But here in John’s gospel, in the version of the story we study today, we find some different, interesting details. Here, we read that Jesus is visiting with Lazarus in Bethany just before the Passover, just before Jesus entered triumphantly into Jerusalem. In other words, this occurs on the brink of what we have come to call Holy Week, just where we are now. Lazarus has already been raised by Jesus from the dead – just raised, in fact, in the previous chapter of John’s gospel. John clearly shows Lazarus and his sisters Mary and Martha as people with whom Jesus is very close. They are dear friends. Martha is preparing dinner, and while Jesus and Lazarus talk, Mary takes a pound of costly perfume made of pure nard, and anoints Jesus’ feet. She wipes them with her hair, and we read that the whole house was filled with the fragrance of the perfume. In John’s account, it is Judas who raises a fuss. We’re told that this is because he was the treasurer of the disciples, and was looking to steal money from their common purse. He criticizes Mary’s actions – “why was this perfume not sold for three hundred denarii and the money given to the poor?” Jesus answers: “Leave her alone. She bought it for the day of my burial. You always have the poor with you, but you do not always have me.”
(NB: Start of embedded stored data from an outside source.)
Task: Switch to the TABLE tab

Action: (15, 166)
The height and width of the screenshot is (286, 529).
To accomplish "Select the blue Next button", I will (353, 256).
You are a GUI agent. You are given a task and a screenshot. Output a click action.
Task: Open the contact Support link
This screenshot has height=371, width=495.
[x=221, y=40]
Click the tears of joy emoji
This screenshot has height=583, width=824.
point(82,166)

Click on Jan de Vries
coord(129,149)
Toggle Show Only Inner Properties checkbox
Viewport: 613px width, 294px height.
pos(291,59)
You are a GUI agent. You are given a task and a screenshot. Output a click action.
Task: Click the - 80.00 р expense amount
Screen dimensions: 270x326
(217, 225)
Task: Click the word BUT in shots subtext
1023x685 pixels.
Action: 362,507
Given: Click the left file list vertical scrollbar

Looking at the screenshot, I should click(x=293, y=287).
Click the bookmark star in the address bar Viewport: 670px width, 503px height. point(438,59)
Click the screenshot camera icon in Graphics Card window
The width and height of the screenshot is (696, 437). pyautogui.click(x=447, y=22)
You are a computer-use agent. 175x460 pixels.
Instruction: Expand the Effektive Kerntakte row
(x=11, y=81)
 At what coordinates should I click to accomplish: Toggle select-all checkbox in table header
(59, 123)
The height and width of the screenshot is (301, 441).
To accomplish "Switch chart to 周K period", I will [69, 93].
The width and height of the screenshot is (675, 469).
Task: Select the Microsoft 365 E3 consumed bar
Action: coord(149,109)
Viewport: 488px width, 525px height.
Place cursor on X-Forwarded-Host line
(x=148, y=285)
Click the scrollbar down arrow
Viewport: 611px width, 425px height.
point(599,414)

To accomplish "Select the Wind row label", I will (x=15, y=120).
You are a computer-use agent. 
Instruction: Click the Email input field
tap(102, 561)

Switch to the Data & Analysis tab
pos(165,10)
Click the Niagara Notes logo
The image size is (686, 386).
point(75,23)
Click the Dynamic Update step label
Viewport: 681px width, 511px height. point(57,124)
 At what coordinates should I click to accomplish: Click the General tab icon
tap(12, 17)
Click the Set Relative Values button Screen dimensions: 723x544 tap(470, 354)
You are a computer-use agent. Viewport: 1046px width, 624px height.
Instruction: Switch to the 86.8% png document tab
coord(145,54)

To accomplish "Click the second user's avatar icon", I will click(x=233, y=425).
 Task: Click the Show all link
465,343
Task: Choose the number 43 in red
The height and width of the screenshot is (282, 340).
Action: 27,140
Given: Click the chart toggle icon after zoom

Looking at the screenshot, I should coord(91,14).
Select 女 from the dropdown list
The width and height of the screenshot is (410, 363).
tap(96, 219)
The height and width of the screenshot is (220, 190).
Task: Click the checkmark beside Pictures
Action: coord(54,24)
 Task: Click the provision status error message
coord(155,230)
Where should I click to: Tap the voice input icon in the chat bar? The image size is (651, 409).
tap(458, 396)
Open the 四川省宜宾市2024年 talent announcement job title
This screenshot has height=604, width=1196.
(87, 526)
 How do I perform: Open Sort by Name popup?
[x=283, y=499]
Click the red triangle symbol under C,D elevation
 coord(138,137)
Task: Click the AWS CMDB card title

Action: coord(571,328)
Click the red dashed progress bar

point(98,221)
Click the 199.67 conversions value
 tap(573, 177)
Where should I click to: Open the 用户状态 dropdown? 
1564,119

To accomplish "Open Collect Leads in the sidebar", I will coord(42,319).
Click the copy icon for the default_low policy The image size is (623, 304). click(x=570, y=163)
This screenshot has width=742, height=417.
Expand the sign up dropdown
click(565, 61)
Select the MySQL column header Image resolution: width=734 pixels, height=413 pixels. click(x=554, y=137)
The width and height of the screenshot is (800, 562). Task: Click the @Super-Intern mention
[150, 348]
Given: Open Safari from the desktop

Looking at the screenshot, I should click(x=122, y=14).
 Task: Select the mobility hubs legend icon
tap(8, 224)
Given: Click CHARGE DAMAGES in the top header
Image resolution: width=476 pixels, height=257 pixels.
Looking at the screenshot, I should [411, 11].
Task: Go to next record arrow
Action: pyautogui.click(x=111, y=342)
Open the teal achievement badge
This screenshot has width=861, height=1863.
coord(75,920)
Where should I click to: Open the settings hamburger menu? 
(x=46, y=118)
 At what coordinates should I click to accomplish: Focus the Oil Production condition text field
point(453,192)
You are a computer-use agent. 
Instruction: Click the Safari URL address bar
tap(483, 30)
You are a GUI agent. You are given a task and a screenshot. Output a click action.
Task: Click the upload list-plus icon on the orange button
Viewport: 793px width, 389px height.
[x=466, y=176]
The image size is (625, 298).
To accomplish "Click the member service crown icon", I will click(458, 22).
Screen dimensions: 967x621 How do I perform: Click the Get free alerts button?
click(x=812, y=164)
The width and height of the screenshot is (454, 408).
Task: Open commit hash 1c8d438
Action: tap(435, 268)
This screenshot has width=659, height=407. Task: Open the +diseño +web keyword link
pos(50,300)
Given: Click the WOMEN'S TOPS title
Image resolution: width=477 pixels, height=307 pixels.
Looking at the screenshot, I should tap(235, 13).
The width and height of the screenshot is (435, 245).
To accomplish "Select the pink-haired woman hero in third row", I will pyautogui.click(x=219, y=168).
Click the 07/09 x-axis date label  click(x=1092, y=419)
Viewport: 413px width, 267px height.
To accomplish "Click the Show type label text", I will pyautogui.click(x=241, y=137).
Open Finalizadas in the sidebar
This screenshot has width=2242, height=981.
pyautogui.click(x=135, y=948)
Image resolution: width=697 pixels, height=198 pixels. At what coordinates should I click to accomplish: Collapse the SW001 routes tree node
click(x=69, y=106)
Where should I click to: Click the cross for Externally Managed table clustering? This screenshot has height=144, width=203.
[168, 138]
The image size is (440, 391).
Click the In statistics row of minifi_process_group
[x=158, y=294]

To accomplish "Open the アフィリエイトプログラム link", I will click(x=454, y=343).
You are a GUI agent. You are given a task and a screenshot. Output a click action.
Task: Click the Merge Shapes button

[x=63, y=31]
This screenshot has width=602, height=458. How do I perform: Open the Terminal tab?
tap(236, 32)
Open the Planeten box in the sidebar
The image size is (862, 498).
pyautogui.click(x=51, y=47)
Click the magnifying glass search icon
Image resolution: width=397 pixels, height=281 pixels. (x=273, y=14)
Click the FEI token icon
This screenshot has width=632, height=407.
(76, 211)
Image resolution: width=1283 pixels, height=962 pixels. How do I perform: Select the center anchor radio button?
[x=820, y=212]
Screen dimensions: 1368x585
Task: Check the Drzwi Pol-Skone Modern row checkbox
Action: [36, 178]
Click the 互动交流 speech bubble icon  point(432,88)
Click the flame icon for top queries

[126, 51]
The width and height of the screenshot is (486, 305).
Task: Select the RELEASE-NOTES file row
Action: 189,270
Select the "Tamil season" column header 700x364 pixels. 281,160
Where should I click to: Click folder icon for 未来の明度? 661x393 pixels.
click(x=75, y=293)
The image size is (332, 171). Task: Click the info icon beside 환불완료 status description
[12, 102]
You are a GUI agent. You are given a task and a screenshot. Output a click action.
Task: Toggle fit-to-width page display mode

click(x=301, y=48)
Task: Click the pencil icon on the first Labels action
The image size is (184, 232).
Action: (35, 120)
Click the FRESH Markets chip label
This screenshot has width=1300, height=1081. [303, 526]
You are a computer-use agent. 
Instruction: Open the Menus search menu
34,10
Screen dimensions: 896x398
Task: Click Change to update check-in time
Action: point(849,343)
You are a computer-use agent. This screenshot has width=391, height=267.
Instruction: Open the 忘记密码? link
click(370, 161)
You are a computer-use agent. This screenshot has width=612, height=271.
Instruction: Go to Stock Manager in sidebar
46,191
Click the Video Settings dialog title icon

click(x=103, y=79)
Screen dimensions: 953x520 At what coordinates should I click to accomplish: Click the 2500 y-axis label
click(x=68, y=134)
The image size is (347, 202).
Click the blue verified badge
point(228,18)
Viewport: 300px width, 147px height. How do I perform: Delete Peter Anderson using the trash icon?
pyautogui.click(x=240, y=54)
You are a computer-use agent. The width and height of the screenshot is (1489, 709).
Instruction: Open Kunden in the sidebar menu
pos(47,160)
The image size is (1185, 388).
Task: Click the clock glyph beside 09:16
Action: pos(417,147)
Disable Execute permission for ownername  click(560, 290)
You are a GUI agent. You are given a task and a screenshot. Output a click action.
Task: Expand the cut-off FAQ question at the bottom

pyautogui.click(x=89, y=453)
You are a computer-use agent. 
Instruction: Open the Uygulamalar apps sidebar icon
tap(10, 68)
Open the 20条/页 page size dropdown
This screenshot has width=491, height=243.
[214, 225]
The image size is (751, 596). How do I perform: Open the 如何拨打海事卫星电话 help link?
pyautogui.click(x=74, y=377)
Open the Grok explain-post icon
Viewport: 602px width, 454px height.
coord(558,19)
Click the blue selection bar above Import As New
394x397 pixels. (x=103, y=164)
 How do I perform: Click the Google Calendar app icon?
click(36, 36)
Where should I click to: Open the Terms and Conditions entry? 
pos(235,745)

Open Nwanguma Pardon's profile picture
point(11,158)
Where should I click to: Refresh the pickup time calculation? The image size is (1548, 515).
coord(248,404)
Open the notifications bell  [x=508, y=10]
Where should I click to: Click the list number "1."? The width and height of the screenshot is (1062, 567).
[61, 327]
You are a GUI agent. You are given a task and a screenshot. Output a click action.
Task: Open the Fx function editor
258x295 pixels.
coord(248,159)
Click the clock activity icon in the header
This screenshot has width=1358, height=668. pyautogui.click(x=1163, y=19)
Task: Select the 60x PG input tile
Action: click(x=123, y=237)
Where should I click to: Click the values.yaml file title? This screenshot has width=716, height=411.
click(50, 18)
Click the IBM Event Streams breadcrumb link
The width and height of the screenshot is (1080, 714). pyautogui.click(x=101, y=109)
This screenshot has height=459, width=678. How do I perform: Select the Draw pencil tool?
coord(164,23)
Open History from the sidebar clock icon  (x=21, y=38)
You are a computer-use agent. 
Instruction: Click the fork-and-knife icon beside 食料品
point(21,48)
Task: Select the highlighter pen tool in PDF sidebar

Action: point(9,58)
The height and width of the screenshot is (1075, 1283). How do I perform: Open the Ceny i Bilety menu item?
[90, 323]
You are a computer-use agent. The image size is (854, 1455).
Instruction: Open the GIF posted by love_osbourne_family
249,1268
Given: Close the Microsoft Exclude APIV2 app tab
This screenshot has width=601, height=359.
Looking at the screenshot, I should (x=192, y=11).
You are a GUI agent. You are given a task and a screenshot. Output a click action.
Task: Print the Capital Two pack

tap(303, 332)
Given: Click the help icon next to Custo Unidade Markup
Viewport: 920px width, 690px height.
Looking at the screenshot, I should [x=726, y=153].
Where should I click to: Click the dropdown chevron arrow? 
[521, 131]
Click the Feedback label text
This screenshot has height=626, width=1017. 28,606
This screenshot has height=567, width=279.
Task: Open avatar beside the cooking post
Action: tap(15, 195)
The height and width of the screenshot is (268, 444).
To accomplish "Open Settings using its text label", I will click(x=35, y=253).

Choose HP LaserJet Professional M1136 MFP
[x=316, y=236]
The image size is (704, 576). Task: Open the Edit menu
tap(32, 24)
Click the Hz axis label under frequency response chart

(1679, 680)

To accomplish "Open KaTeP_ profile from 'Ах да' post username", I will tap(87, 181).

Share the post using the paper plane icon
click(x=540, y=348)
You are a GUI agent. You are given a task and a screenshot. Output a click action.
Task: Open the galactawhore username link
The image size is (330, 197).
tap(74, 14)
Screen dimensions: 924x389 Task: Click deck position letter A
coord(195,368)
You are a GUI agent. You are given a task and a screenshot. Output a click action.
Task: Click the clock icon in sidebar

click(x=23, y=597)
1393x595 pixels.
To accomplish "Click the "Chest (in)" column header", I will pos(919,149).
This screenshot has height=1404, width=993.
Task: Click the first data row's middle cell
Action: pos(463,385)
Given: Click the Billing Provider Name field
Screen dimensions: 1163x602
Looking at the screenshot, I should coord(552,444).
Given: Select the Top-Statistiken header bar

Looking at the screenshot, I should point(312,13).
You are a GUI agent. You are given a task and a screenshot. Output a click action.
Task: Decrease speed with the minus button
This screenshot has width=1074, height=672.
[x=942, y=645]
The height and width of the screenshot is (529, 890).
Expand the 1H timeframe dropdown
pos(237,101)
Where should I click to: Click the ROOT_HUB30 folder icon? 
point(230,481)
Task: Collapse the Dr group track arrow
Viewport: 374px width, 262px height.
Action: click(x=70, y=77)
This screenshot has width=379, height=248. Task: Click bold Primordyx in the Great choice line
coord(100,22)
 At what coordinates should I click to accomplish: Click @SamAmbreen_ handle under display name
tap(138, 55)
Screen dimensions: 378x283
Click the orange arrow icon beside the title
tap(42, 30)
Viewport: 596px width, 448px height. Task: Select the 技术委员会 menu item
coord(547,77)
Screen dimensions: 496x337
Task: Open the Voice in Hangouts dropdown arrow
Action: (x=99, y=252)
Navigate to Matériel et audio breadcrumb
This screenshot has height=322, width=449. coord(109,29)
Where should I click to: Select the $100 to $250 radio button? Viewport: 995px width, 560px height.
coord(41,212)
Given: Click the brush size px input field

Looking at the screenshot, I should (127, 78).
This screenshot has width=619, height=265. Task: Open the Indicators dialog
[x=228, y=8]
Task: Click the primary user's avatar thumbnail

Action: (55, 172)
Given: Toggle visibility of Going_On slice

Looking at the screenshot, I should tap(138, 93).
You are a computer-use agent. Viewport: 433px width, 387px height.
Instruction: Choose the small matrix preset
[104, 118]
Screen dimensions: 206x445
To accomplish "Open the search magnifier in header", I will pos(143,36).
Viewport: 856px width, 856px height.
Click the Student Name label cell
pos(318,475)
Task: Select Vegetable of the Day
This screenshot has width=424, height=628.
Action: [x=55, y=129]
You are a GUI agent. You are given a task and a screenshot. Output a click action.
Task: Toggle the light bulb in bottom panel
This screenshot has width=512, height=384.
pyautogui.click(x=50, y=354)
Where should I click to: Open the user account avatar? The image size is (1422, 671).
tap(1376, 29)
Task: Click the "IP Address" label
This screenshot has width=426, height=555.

In Jesus’ day washing your feet and anointing them was a common practice, as common as hand-washing today. People traveled on hot and dusty roads, and washing and anointing sore and dirty feet was just part of daily custom. A host would provide hot water and sometimes ointment and oil for arriving guests. But the guests would wash their own feet. The only one who would wash someone else’s feet was a slave. So for a person to voluntarily wash and anoint another’s feet would communicate a message that they were devoted enough to the person to act as the person’s slave. That’s what Mary is communicating to Jesus – extreme, complete devotion and commitment to Jesus, putting her life in Jesus’ hands. (1) Otherwise, we can make no sense of her actions – for a woman to touch a man in this way in public, for a woman to let down her hair in public, for a woman to engage in what would have been considered inappropriately sensual – Mary must have had a strong motivation to act this way. And she did – her motivation was showing her complete commitment to serving Jesus.

And then we have Judas. Judas has always been the most intriguing disciple to me, stemming, I’ll admit to you, from my longtime love of the musical Jesus Christ Superstar and the crush I had in junior high on the actor who played Judas in the Salt City Playhouse production. Ever since then, I’ve always wondered exactly what made Judas do what he did – what were his motivations? And I’ve always felt that we better pay attention to Judas, because we’re not always so far from taking actions to betray God ourselves. The gospel writer John, however, doesn’t share my sympathetic look at Judas. For John, Judas is just the betrayer, plain and simple. But even from John’s straightforward presentation, we can learn something about ourselves. In this text, John sets up Judas and Mary to clearly illustrate two paths. Mary and Judas are symbolic of two paths we can choose. Mary shows her complete devotion to following Jesus. Judas, on the other hand, shows self-interest in the guise of caring about the poor. His argument sounds good – Mary’s act of devotion is quite extravagant – she spends a year’s salary on perfume for a man’s feet. But John lets us know what he sees in Judas’ heart.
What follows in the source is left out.